The recently published 2015 Risk Management Association (RMA) Third-Party/ Vendor Risk Management Survey report provides insights into the third-party risk management programs of leading financial services organizations of various asset sizes across the US, Canada, and Europe. The report, featuring the perspectives of 80 financial services institutions, provides detailed information on the current challenges and best practices in third-party risk management. All the participating institutions are regulated by one or more of the following regulators – OCC, FRB, FDIC, State, FINRA, and OSFI (Canada).
The survey is an update to, and extension of, the 2014 Third-Party/ Vendor Risk Management Survey conducted by the RMA, and is designed to track the progress and evolution of third-party risk management practices at financial services companies. Both the 2015 and 2014 surveys were sponsored by MetricStream.
Some key findings from the 2015 RMA survey include:
- 35 percent of the institutions surveyed reported that their vendor third-party risk management program is fully mature, compared to 0 percent in 2014. However, only 13.8 percent of respondents reported that their non-vendor third-party risk management program is fully mature.
- 50 percent of the respondents said that non-vendor third-party risk management is a regulatory requirement and their institution is formally addressing the risk.
- The majority of institutions surveyed have a ‘center-led’ or ‘hybrid’ approach to supporting the first line of defense / defence in the execution of their responsibilities for both vendor and non-vendor third-party relationships. Meanwhile, the number of FTEs supporting related activities has grown since the 2014 survey.

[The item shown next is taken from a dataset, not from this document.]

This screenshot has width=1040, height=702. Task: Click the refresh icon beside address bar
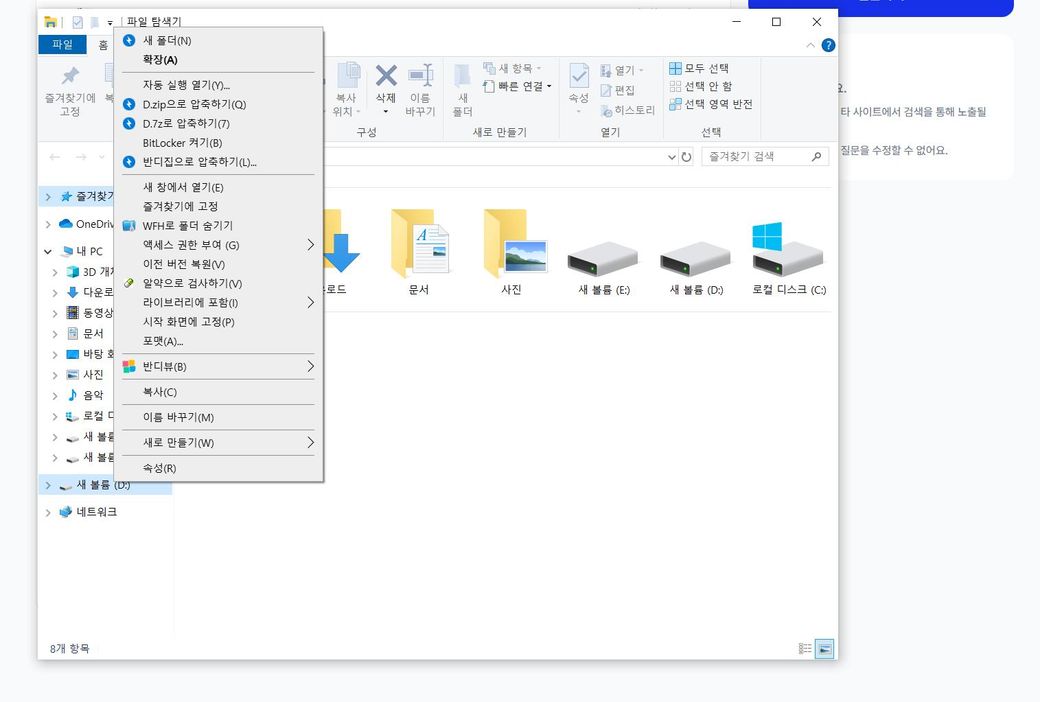pyautogui.click(x=686, y=157)
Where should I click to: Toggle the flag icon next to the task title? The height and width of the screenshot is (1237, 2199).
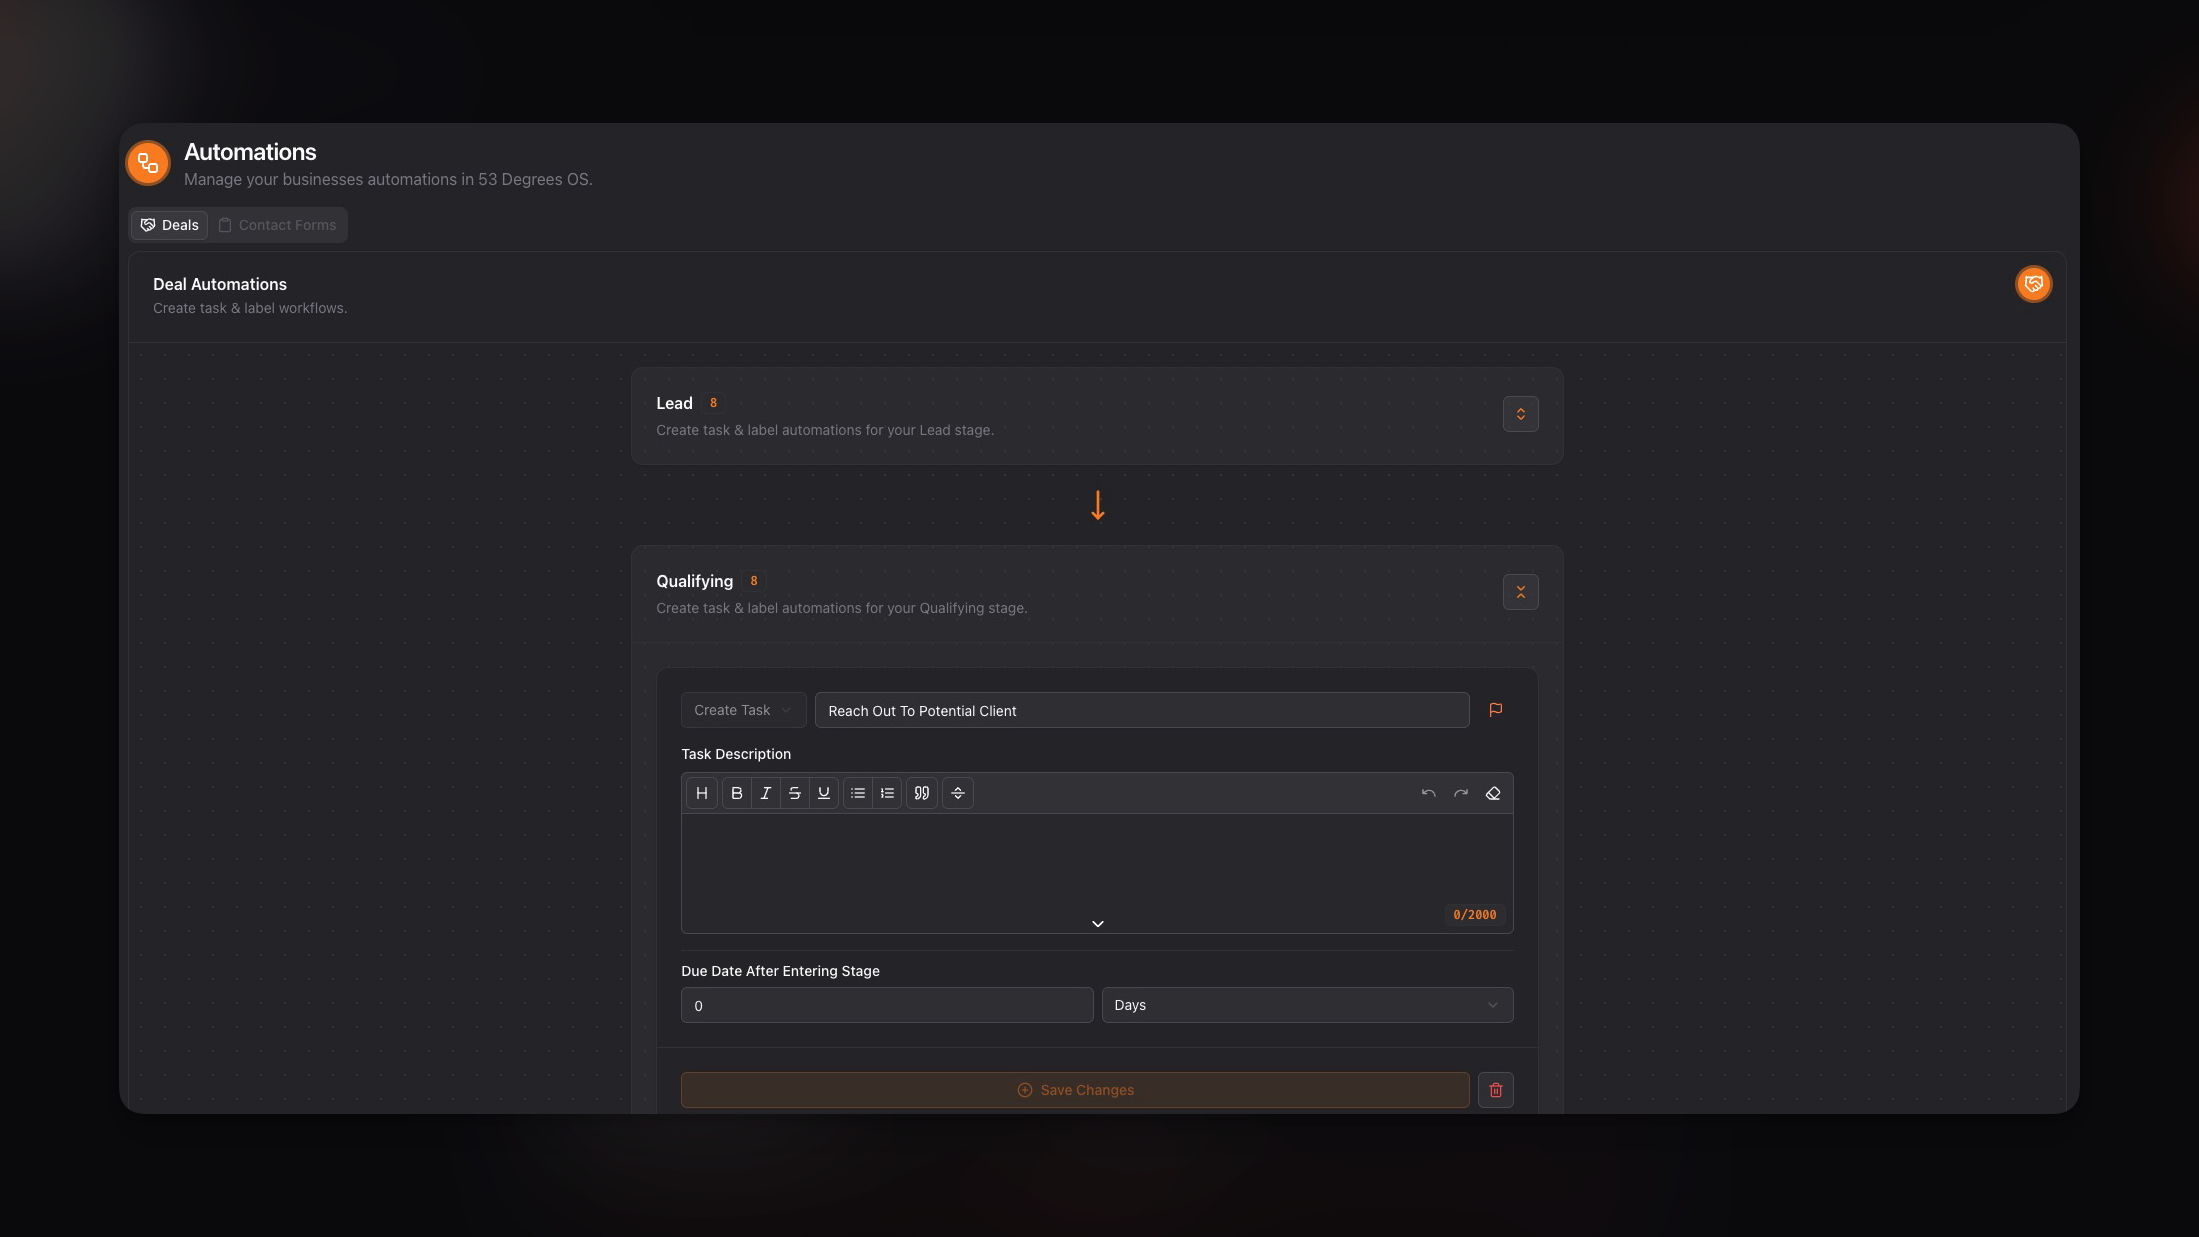coord(1495,710)
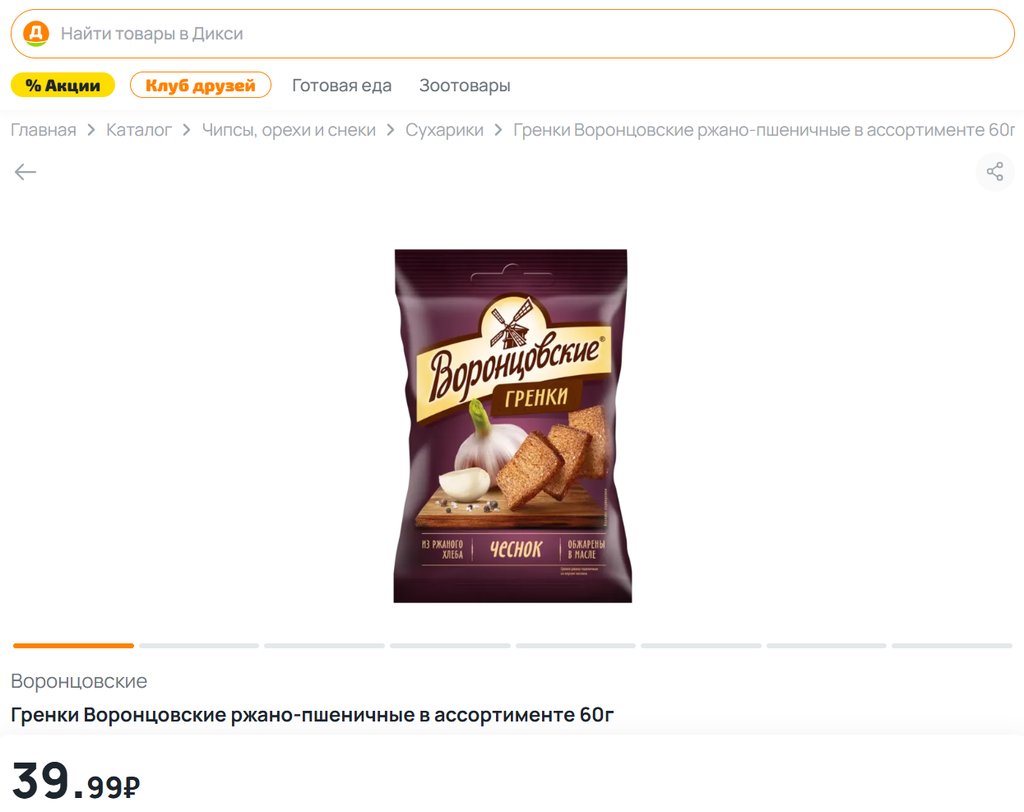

- Technology adoption is much higher than reported in the 2014 survey. Today, only a minority (28.8 percent) of the respondents still use manual tools such as MS Access, Excel, or SharePoint to manage their third-party risk management programs. Most institutions also acquire data from third parties like Dunn and Bradstreet, LexisNexis, and Moody's to support due diligence and monitoring.
- 17 institutions surveyed disclosed that they have achieved ‘clean’ regulatory examinations.
- According to respondents, the areas that received criticism during the most recent regulatory exams included due diligence: quality and completeness of documentation (20 percent), consistency of program across all lines of business (18.8 percent), monitoring (18.8%), and business continuity / resilience (15 percent).